> **PROVIDED RECORDS**
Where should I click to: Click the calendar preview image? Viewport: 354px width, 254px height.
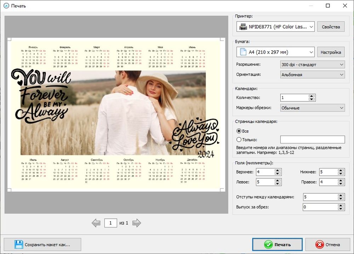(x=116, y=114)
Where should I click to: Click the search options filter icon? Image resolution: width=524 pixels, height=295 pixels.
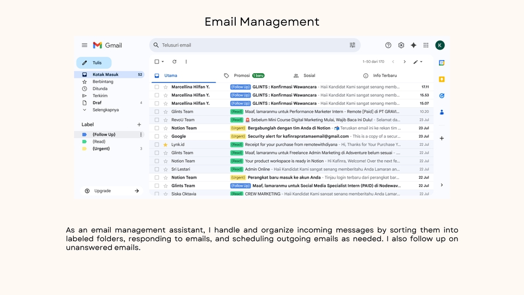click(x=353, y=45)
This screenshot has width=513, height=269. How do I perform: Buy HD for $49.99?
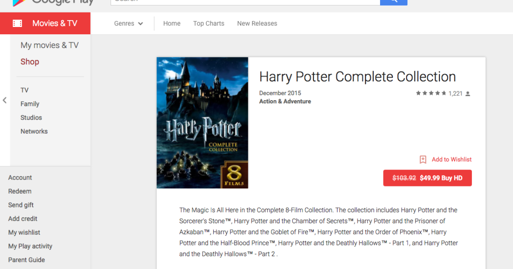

...

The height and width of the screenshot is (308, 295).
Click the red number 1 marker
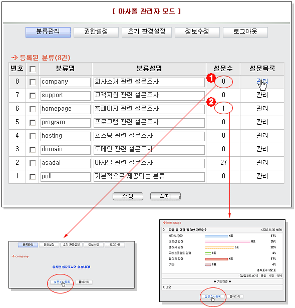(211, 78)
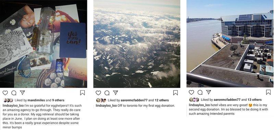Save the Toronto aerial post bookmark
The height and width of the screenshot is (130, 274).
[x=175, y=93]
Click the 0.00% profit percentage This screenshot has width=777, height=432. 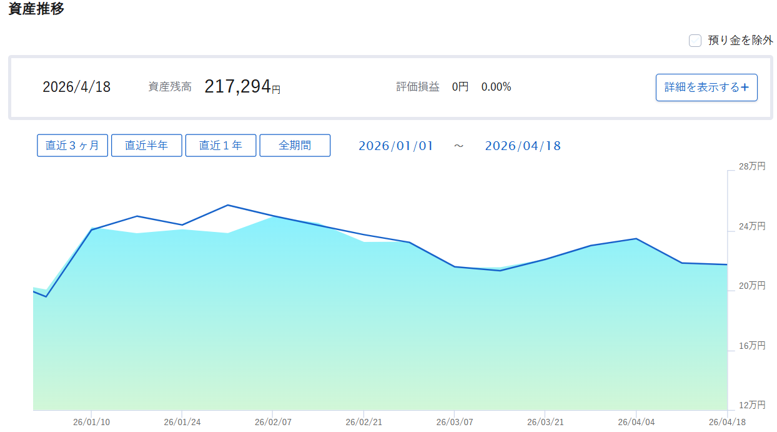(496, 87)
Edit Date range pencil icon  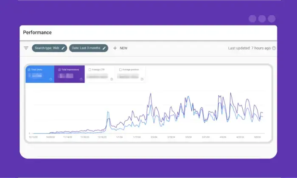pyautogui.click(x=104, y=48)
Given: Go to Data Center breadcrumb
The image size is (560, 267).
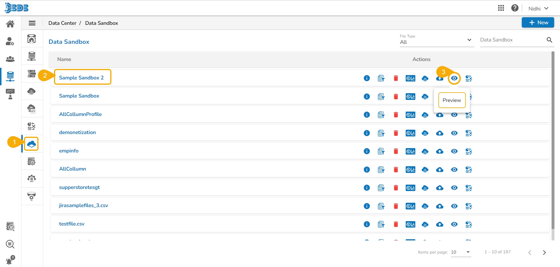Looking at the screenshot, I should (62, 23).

> **ACTIVITY**
Take the material above from the line containing "Where should I click to: Click the calendar" up to and including the line containing "This screenshot has width=513, height=269." and retype it exactly, without any pictures.

> **RESPONSE BELOW**
Where should I click to: Click the calendar preview image? Viewport: 354px width, 254px height.
(x=116, y=114)
Where should I click to: Click the search options filter icon? Image resolution: width=524 pixels, height=295 pixels.
click(x=353, y=45)
This screenshot has width=513, height=269. How do I perform: Buy HD for $49.99?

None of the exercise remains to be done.